■ Text for analysis
--- --- ---

At length they arrived in the land of the Colchians without further mishap, to the city of Aeas, believed to be the easternmost city at the end of the world. There reigned Aeetes with his wife Idyia, daughter of Oceanus, and their three children, his daughters Medea and Chalciope, and a son Absyrtus. Aeetes did not receive Jason with any enthusiasm, and promised to give up the golden fleece only on the condition that Jason caught two brazen-hoofed, fire-breathing bulls, yoked them to a brazen plough, and ploughed with [p. 94] them the field of Ares, sowed the furrows with dragon's teeth, and overcame the mail-clad men who sprung out of them. The hero accepted the challenge with little hope of success, but thanks to the intervention of Medea who had fallen hopelessly in love with him, he performed the apparently impossible feats, and again with the able assistance of Medea escaped with the golden fleece in her company, and began the long homeward journey with the heroes. The legend regarding the return differ considerably depending upon the author. Some say that Jason sailed up the river Tanais, the modern Don, to the northern ocean, then sailed west to the pillars of Heracles and finally through the Mediterranean. Others, however, relate that they followed the course of the Ister [Danube] and up the Eridanus, ultimately reaching the Adriatic Sea.

--- --- ---

■ Data section
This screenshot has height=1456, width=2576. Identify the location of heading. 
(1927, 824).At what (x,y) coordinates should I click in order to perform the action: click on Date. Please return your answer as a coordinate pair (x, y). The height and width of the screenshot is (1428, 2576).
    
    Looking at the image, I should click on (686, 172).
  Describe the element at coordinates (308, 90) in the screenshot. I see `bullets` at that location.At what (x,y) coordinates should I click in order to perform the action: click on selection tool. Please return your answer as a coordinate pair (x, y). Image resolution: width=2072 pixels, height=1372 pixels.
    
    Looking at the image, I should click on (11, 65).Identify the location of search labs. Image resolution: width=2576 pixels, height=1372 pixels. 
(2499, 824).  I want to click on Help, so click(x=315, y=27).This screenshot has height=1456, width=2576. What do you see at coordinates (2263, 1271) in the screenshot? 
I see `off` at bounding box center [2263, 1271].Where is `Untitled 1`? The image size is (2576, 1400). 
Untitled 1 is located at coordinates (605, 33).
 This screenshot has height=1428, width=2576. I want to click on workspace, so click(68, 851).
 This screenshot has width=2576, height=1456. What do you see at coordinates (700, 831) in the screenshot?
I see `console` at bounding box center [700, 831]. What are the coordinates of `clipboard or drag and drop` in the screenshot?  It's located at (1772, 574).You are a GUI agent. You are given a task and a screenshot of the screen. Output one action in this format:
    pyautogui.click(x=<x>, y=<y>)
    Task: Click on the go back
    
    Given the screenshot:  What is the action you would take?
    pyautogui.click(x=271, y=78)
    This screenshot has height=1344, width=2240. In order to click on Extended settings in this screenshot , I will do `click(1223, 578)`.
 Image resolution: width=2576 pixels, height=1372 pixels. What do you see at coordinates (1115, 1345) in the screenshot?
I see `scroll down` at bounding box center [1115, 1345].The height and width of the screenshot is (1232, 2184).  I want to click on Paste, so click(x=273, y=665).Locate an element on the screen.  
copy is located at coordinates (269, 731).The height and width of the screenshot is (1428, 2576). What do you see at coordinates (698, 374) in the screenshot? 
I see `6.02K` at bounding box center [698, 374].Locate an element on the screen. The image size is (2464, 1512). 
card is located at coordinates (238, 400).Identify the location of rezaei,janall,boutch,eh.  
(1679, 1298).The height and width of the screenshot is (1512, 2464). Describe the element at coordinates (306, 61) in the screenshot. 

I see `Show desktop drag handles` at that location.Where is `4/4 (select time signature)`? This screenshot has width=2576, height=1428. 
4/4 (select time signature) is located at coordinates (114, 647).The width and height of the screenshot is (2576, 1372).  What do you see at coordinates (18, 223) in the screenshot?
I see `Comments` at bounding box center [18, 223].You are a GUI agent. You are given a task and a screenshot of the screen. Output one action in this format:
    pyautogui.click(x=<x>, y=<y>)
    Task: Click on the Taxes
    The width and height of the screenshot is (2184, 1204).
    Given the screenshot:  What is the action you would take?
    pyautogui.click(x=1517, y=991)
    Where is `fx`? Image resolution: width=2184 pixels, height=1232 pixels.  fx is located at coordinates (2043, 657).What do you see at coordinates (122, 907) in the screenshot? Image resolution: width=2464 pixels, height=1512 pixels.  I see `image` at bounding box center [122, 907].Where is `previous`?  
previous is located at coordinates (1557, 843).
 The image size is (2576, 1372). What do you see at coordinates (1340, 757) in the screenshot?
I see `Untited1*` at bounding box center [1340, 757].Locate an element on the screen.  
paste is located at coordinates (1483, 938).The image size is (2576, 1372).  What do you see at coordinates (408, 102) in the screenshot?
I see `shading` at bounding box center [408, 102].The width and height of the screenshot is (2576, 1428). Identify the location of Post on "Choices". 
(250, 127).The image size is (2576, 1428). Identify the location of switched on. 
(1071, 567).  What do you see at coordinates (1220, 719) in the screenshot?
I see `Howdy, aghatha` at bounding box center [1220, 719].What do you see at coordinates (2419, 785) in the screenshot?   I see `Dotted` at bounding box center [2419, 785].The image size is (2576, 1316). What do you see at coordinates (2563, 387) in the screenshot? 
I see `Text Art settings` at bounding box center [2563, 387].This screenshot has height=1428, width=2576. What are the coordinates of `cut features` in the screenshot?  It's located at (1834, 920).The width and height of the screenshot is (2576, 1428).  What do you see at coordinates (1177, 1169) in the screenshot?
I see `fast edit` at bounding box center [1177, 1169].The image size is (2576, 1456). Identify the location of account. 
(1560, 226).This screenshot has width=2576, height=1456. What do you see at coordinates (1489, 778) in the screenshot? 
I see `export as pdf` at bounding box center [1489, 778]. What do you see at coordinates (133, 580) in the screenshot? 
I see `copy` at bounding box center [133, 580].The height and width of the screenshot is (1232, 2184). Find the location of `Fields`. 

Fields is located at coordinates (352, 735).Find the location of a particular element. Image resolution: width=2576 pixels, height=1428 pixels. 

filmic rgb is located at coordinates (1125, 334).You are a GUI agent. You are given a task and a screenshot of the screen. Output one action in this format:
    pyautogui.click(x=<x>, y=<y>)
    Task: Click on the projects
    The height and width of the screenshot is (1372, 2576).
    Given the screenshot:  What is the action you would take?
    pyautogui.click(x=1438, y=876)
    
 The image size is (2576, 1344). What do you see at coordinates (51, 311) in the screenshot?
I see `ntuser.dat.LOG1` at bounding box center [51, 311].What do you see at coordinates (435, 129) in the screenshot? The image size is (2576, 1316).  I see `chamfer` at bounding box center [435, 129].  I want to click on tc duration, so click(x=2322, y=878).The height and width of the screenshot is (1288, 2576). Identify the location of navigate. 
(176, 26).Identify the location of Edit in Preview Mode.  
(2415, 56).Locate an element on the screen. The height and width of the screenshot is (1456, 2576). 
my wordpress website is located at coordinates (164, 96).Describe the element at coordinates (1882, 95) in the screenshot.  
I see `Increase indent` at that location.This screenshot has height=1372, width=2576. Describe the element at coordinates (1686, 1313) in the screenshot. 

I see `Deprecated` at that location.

--- --- ---

■ Exercise
Continue the passage about Jason and the golden fleece from where it stops.

■ Answer area
Thence they sailed past the country of the Hylleyans by way of various islands and stopped at the island of Aia, in the Tyrrhenian Sea where they encountered Circe. From Aia they passed the island of the Sirens against whose magic the songs of Orpheus protected them. They passed in safety between Scylla and Charybdis with the help of the gods, and reached the isle of the Phaeacians, then within sight of the Peloponnese, a storm drove them into the Libyan Syrtes, whence they carried their ship overland on their shoulder for twelve days and nights to ultimately reach Lake Tritonis where they launched the Argo again. Thence they sailed through the Mediterranean by way of Crete and they succeeded in landing thanks to the magic of Medea in overcoming Talos. From Crete the heroes reached Aegina whence they arrived at Pegasae, the starting point of their long and adventurous journey.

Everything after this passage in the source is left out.